The miRNA processing machinery in OC progression
Cellular miRNA expression is tightly regulated. One of the post-transcriptional regulatory mechanisms involves changes in the expression of miRNA machinery proteins, i.e. Drosha, Dicer, miRISC components such as the Ago family members, and related proteins. We analysed Ago1, Ago2 and Dicer mRNA levels and Ago2 protein levels in primary and metastatic OC. Expression of all three genes was significantly higher in effusions (P < 0.001 for Ago1 and Ago2, P= 0.002 for Dicer, Fig. 4A). Ago2 protein expression was significantly higher in effusions compared to primary carcinomas (P= 0.001, Fig. 4B).
Fig 4.
Ago and Dicer expression in OC. (A) mRNA levels of the miRNA processing machinery. Ago1, Ago2 and Dicer are more highly expressed in effusions compared to primary OC (Y-axis shows mean rank; *P < 0.05 for all). (B) Western blot for Ago2 protein. Levels are higher in effusions compared to primary OC (Y-axis shows mean rank; *P < 0.05). A representative blot of five solid OC (S) and seven effusions (E) is shown. C: MCF-7 cell line. (C) Dicer and Ago1 expression in effusions (two serous carcinomas), primary carcinomas (serous carcinoma on the left, clear cell carcinoma on the right), and solid metastases (poorly differentiated serous carcinoma on the left, well-differentiated serous carcinoma on the right) by immunohistochemistry.

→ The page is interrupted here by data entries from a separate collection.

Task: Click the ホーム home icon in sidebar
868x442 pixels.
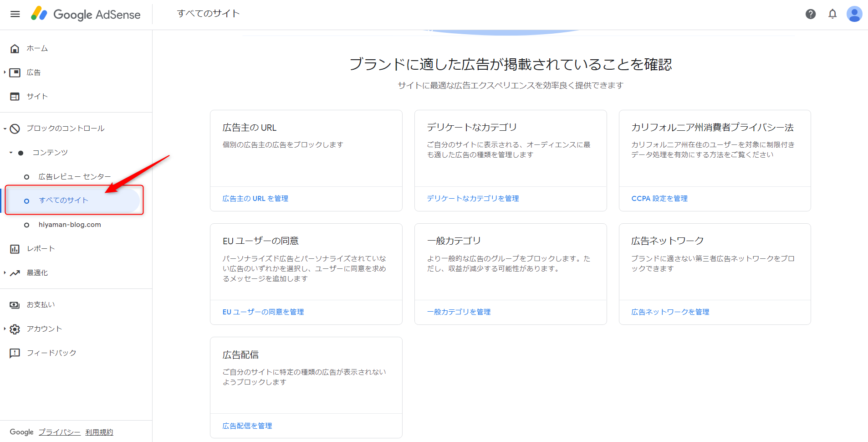Action: click(15, 48)
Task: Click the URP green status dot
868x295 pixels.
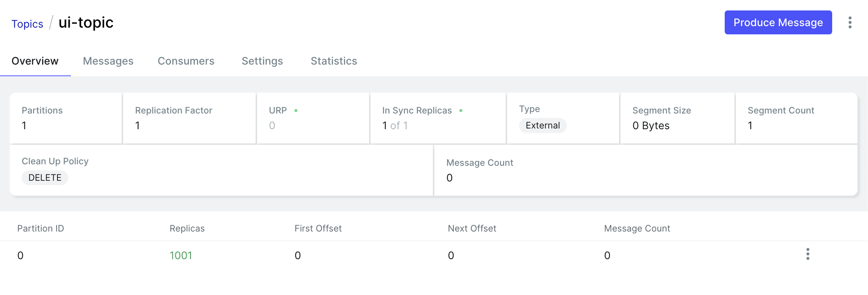Action: 296,111
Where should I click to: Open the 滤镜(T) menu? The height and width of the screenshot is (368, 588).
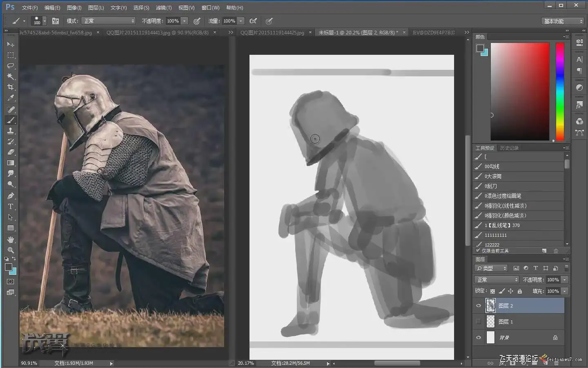coord(163,8)
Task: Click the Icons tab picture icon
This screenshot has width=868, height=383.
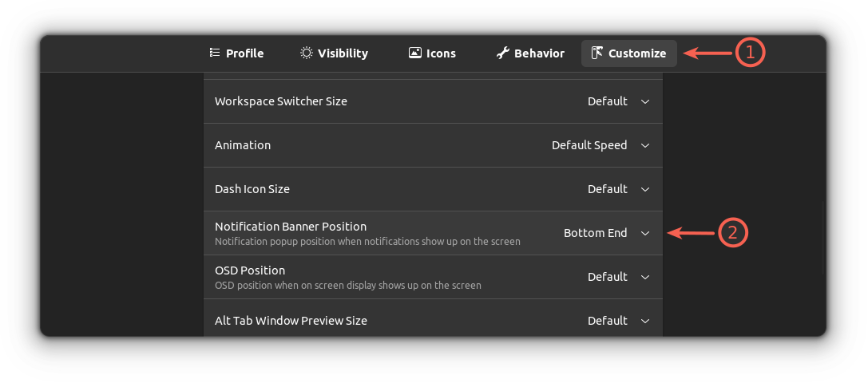Action: tap(414, 53)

Immunohistochemistry analysis showed Ago1 and Dicer expression in 27/27 and 21/27 effusions, respectively (Fig. 4C). In primary carcinomas, Ago1 and Dicer were expressed in 23/25 and 24/25 tumours, respectively, whereas both proteins were detected in 34/39 solid metastases each (Fig. 4C). In contrast to the Western blotting results, this analysis failed to show any significant differences between the three anatomic sites for Ago1 (P= 0.644) or Dicer (P= 0.077). A two-tier analysis of primary carcinomas and effusions showed comparable results for Ago1 (P= 0.451), whereas Dicer expression was higher in primary carcinomas (P= 0.03).
Discussion
Gene expression profiling of cancers was postulated to identify molecular signatures associated with poor prognosis. Recently, it was reported that approximately 50% of all annotated human miRNAs are located in areas of the genome associated with cancer [43]. Organ-specific miRNA expression profiles were described [44], as well as miRNAs that are deregulated in three or more of six different solid cancer types studied by Volinia et al.[8]. Rosenfeld et al. established an algorithm for using miRNA expression as biomarker for tracing the tissue of origin of cancers of unknown origin [45]. In the majority of studies published to date, miRNA profiles in clinical cancer specimens were compared to normal tissue of the corresponding organ or to cell lines derived from normal cells.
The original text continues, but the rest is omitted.